**Task to complete**
Look in the material below for the line with "You are a computer-use" and the line with "Instruction: Zoom in on the map", then set down exactly those two lines and all lines between, nothing more.

(Supplied entries begins)

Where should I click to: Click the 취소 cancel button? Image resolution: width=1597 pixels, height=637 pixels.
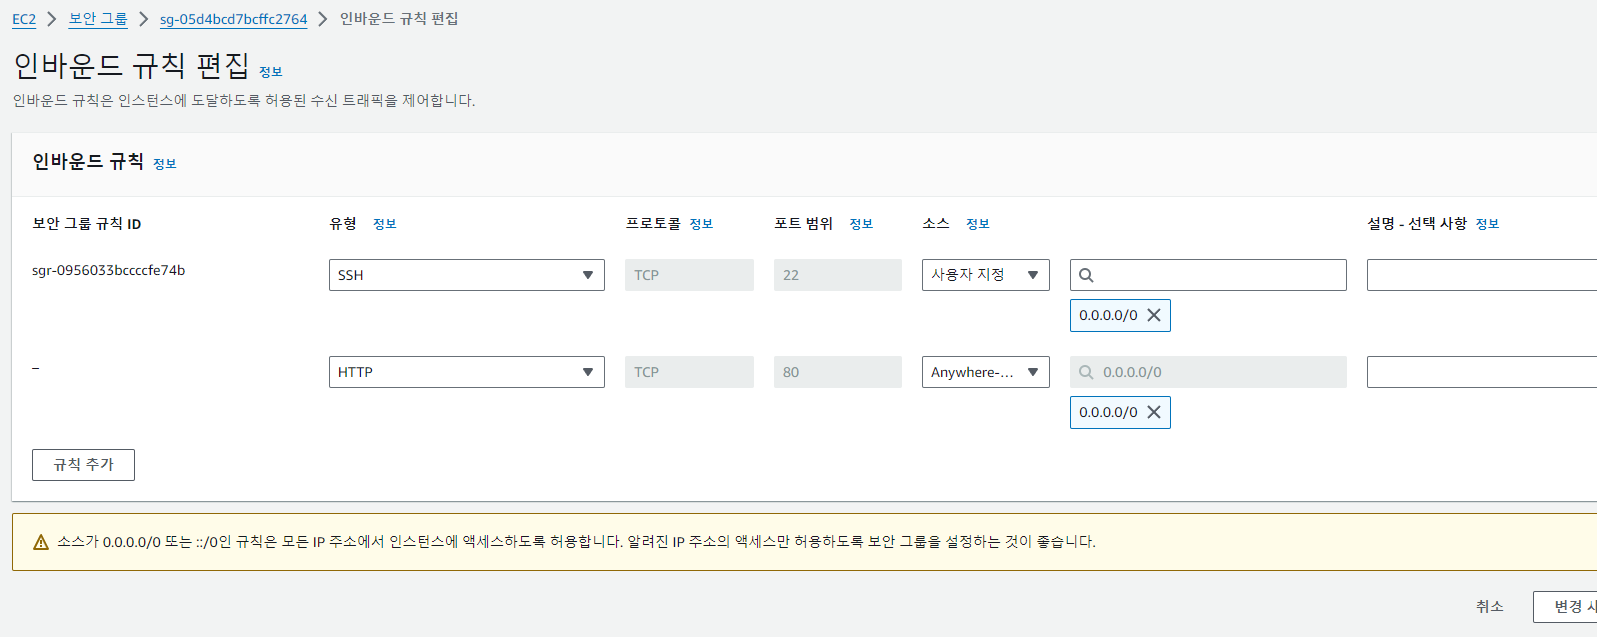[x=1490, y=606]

(Supplied entries ends)
(Supplied entries begins)

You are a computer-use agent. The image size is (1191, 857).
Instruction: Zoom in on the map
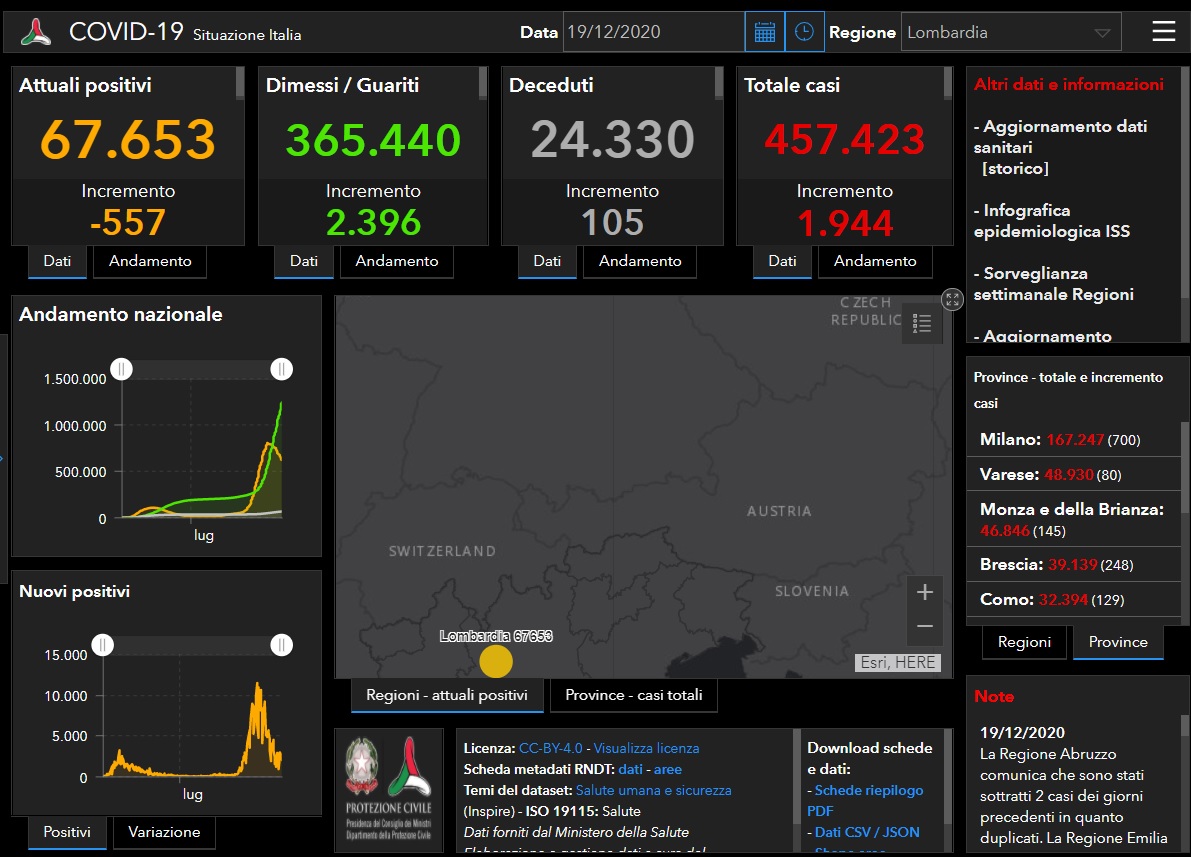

(Supplied entries ends)
(Supplied entries begins)

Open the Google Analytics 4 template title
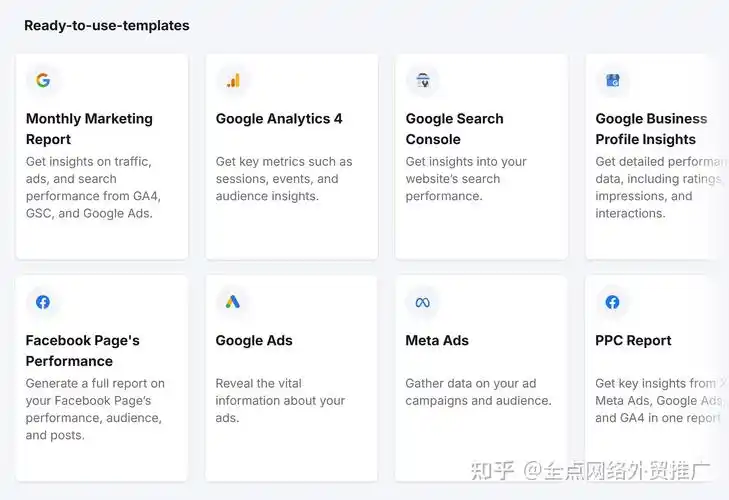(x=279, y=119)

(Supplied entries ends)

**Reply**
You are a computer-use agent. The image size is (1191, 857).
Instruction: Zoom in on the map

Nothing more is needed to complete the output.